▸ Job
Swap "start button" for "Windows button" in the lines from the start of the text up to and including the line with "tap(20, 801)", and write out those lines with nothing else changed.

▸ Data listing
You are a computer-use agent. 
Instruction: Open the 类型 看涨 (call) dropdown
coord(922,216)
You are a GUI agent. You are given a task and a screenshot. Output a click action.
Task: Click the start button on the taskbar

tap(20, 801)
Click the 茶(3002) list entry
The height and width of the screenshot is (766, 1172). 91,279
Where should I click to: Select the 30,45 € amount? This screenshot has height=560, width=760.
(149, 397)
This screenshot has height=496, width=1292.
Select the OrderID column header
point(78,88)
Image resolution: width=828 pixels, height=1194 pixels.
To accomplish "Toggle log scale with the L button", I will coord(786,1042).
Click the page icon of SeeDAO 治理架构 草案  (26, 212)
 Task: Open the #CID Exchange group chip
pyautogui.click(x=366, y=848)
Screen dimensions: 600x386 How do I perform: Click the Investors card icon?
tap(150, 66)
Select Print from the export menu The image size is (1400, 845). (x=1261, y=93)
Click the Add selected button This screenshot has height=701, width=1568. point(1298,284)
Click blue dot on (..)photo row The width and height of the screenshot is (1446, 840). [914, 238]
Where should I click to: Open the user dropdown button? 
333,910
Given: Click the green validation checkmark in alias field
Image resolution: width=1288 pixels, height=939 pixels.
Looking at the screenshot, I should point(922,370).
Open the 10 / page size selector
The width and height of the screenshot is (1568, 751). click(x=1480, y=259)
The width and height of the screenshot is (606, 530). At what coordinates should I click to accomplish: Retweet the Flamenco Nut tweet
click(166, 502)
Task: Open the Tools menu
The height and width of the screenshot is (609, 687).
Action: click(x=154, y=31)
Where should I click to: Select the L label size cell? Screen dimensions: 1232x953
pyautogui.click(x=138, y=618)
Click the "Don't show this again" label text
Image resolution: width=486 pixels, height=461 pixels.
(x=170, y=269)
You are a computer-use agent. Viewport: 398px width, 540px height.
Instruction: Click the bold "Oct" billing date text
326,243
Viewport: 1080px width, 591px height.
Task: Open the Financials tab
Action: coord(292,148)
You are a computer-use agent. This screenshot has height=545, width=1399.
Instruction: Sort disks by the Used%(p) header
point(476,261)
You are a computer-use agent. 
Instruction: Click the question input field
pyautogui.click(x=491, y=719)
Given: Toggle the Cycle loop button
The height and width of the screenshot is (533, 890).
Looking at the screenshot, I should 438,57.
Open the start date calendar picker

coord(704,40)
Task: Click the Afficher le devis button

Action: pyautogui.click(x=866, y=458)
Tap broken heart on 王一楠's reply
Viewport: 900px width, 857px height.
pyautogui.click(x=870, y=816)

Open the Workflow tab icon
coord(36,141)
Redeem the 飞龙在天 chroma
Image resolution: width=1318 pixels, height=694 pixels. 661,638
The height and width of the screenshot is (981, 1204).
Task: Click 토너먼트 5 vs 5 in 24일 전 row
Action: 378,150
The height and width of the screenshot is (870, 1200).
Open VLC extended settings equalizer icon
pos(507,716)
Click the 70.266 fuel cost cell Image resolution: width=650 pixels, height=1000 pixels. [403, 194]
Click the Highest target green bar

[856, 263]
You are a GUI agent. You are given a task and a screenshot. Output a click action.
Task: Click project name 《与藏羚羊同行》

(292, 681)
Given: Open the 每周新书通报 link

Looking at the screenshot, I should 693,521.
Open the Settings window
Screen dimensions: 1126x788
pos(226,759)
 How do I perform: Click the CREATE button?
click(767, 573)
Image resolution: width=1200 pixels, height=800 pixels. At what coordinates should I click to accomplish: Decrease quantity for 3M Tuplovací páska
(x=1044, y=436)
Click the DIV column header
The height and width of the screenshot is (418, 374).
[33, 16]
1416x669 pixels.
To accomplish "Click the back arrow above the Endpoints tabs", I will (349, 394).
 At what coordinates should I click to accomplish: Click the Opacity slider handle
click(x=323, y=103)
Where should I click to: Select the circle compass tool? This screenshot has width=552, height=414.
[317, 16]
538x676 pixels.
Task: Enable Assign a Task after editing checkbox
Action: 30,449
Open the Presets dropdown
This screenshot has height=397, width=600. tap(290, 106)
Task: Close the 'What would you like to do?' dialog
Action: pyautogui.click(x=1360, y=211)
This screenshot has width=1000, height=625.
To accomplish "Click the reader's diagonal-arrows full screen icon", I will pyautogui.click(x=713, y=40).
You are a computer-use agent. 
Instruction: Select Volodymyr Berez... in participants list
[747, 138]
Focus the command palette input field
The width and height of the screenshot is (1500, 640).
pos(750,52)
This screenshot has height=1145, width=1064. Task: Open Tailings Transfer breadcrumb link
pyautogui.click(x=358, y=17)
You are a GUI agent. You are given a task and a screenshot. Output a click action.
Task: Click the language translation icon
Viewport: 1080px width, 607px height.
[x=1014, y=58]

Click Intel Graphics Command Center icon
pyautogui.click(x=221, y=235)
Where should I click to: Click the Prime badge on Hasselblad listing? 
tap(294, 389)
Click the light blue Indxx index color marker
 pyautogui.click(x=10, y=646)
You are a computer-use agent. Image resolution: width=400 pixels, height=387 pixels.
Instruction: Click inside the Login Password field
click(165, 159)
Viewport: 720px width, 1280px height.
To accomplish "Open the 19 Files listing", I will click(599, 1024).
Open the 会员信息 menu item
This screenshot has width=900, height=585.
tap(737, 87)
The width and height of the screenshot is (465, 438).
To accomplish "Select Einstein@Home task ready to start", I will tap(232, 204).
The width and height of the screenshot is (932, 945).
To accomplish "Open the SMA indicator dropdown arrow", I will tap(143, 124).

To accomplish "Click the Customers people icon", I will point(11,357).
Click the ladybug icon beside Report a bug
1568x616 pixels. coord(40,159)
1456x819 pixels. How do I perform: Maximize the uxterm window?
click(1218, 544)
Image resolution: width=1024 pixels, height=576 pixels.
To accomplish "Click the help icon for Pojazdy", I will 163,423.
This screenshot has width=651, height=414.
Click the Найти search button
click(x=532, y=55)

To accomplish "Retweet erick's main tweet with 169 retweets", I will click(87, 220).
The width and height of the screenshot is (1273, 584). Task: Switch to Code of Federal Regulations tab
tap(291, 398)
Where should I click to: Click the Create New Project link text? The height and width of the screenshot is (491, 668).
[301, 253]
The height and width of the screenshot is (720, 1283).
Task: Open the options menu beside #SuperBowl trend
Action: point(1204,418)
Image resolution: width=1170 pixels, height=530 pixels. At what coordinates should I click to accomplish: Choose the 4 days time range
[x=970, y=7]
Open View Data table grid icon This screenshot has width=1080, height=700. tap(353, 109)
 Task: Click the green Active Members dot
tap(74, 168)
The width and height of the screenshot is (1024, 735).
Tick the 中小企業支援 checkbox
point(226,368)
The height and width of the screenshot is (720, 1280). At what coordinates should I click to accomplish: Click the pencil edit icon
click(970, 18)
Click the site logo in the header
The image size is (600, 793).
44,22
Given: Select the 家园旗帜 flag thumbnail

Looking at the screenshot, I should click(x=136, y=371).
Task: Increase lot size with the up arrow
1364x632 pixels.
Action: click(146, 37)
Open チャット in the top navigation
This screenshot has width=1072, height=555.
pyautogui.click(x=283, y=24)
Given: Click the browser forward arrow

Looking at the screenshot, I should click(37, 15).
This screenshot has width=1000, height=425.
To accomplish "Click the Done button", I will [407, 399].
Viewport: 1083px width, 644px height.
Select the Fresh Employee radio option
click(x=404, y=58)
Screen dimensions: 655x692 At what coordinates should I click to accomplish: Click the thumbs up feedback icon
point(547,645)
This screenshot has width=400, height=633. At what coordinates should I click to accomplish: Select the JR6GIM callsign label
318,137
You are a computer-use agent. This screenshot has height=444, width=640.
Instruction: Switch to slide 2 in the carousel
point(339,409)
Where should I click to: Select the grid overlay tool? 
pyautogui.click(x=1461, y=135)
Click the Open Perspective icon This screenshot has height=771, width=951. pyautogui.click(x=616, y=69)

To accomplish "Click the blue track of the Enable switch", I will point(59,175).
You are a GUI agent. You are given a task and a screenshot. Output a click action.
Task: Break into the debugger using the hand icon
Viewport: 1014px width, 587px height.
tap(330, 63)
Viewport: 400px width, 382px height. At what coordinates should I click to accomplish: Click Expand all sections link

▸ Exercise response
You are a computer-use agent. 
Instruction: Open the 类型 看涨 (call) dropdown
coord(922,216)
You are a GUI agent. You are given a task and a screenshot. Output a click action.
Task: Click the Windows button on the taskbar

tap(20, 801)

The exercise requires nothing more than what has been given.